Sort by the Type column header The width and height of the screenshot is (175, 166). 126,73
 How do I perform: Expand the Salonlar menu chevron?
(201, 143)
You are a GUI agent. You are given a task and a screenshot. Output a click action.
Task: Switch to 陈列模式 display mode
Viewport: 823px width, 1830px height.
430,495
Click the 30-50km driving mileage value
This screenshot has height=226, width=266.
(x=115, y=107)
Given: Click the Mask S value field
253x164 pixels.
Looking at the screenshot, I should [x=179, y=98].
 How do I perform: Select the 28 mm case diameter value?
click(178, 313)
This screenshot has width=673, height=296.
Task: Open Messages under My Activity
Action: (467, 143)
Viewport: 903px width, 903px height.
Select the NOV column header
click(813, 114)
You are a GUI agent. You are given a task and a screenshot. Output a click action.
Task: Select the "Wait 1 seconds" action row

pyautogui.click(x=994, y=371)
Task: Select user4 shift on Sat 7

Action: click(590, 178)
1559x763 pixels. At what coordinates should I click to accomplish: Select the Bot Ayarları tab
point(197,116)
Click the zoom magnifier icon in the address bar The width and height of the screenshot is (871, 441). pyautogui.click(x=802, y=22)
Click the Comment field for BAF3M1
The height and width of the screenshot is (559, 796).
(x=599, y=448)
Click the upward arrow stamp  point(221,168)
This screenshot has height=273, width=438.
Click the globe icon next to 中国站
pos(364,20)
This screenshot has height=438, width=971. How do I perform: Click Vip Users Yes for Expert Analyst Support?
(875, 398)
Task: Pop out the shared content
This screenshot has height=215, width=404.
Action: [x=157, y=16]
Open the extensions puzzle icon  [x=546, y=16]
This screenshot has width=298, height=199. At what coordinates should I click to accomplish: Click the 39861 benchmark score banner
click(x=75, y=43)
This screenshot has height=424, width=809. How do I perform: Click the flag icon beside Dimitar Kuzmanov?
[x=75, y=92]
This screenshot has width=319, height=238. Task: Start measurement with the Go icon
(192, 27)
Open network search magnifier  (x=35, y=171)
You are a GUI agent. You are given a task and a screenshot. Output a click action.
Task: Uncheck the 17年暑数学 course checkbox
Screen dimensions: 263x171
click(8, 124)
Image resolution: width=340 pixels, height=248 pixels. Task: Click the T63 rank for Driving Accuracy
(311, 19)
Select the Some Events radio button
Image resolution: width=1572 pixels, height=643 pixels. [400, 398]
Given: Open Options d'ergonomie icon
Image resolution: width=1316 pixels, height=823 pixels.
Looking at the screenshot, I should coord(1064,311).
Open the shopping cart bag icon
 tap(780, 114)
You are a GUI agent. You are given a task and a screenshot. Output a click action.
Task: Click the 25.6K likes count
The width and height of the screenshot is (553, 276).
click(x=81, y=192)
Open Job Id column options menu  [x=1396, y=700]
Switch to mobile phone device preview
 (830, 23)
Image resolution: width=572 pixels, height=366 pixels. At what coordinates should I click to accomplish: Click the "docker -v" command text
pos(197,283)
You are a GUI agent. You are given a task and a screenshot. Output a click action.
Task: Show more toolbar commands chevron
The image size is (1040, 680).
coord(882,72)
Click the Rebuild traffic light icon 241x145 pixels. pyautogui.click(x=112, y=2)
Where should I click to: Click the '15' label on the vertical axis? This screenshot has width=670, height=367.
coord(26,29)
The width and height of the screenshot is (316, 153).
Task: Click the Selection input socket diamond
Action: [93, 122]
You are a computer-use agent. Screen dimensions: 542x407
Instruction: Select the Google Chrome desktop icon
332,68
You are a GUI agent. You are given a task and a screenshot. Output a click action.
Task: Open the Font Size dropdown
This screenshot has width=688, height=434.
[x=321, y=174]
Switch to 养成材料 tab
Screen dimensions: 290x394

· · ·

• WHAT THE TASK REQUIRES
The required answer is the exact run of lines above starting at the line with "Open the extensions" and ending at the line with "Click the Rebuild", with both ends present.

• RESPONSE TO THIS EXERCISE
Open the extensions puzzle icon  [x=546, y=16]
This screenshot has width=298, height=199. At what coordinates should I click to accomplish: Click the 39861 benchmark score banner
click(x=75, y=43)
This screenshot has height=424, width=809. How do I perform: Click the flag icon beside Dimitar Kuzmanov?
[x=75, y=92]
This screenshot has width=319, height=238. Task: Start measurement with the Go icon
(192, 27)
Open network search magnifier  (x=35, y=171)
You are a GUI agent. You are given a task and a screenshot. Output a click action.
Task: Uncheck the 17年暑数学 course checkbox
Screen dimensions: 263x171
click(8, 124)
Image resolution: width=340 pixels, height=248 pixels. Task: Click the T63 rank for Driving Accuracy
(311, 19)
Select the Some Events radio button
Image resolution: width=1572 pixels, height=643 pixels. [400, 398]
Given: Open Options d'ergonomie icon
Image resolution: width=1316 pixels, height=823 pixels.
Looking at the screenshot, I should coord(1064,311).
Open the shopping cart bag icon
 tap(780, 114)
You are a GUI agent. You are given a task and a screenshot. Output a click action.
Task: Click the 25.6K likes count
The width and height of the screenshot is (553, 276).
click(x=81, y=192)
Open Job Id column options menu  [x=1396, y=700]
Switch to mobile phone device preview
 (830, 23)
Image resolution: width=572 pixels, height=366 pixels. At what coordinates should I click to accomplish: Click the "docker -v" command text
pos(197,283)
You are a GUI agent. You are given a task and a screenshot. Output a click action.
Task: Show more toolbar commands chevron
The image size is (1040, 680).
coord(882,72)
Click the Rebuild traffic light icon 241x145 pixels. pyautogui.click(x=112, y=2)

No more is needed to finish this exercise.